Extracted data START

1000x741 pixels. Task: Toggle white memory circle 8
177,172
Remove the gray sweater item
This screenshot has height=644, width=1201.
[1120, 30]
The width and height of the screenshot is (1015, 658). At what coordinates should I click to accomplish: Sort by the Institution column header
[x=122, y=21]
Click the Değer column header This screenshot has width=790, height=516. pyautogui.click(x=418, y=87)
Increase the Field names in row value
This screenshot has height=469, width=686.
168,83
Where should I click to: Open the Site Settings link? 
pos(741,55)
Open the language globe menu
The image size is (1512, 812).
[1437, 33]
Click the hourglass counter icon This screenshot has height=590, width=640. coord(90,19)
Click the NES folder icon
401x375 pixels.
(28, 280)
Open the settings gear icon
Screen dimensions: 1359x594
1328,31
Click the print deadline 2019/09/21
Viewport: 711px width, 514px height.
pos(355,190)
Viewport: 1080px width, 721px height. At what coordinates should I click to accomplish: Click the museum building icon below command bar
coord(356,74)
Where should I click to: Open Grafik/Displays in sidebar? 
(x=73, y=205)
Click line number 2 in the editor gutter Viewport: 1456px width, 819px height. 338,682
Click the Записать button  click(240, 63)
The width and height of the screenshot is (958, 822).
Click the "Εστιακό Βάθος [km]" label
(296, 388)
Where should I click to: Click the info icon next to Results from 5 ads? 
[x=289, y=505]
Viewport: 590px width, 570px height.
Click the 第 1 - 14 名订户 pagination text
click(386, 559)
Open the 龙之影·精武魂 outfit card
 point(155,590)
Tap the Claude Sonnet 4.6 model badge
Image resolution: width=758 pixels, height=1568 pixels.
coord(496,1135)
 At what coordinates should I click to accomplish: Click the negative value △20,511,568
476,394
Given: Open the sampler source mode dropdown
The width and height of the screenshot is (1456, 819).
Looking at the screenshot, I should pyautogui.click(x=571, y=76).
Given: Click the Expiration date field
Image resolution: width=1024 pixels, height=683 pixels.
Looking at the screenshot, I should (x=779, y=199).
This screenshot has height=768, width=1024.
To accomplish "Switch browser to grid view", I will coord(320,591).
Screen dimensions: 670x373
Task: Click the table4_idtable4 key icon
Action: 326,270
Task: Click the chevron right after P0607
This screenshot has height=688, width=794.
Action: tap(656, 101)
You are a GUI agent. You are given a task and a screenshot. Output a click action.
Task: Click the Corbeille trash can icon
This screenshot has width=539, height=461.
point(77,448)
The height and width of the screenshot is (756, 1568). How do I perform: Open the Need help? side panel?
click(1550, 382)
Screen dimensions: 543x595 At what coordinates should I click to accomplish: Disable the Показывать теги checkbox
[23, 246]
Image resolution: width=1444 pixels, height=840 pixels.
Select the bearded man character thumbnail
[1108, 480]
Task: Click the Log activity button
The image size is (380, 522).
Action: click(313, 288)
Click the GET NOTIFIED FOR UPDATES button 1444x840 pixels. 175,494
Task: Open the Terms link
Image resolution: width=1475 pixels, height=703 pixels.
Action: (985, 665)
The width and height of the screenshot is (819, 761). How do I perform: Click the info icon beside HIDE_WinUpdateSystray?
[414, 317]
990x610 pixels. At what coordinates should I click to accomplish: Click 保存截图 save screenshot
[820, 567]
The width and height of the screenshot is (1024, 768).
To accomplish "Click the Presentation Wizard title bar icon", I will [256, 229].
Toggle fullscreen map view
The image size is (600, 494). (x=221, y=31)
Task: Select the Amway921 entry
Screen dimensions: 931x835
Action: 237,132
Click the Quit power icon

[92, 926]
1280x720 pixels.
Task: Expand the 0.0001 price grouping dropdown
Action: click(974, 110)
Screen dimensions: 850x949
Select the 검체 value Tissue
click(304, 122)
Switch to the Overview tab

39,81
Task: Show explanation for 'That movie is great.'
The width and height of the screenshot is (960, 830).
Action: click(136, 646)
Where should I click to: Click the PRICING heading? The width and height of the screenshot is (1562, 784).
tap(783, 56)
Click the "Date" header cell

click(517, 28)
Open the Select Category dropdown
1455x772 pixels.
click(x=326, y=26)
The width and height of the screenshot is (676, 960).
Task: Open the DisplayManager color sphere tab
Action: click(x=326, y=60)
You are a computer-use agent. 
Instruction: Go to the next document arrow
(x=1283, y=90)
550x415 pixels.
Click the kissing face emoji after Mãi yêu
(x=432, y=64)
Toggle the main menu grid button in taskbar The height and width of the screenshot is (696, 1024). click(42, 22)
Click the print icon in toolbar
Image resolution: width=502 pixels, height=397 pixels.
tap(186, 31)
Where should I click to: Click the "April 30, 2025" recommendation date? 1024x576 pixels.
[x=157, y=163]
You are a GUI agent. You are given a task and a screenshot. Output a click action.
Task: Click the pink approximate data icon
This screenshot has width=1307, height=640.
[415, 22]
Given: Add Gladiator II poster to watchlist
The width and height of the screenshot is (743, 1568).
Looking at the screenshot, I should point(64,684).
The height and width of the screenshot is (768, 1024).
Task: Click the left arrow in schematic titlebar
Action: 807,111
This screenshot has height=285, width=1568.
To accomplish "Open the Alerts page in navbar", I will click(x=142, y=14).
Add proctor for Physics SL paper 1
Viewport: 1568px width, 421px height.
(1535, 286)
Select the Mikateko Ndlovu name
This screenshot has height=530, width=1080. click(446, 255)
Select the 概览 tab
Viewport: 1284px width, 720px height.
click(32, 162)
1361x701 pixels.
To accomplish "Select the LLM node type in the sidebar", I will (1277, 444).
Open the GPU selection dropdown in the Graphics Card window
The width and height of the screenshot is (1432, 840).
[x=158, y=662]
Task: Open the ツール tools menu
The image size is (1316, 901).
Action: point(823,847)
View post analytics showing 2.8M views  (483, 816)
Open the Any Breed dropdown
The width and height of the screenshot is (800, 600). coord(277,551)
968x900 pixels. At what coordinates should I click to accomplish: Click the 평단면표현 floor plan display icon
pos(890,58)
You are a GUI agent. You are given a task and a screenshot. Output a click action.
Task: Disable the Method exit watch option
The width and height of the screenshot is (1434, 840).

Extracted data END

### Activity
Lines holding the word "menu" are the answer; copy every one from the records above.

### Answer for this exercise
Open the language globe menu
Toggle the main menu grid button in taskbar The height and width of the screenshot is (696, 1024). click(42, 22)
Task: Open the ツール tools menu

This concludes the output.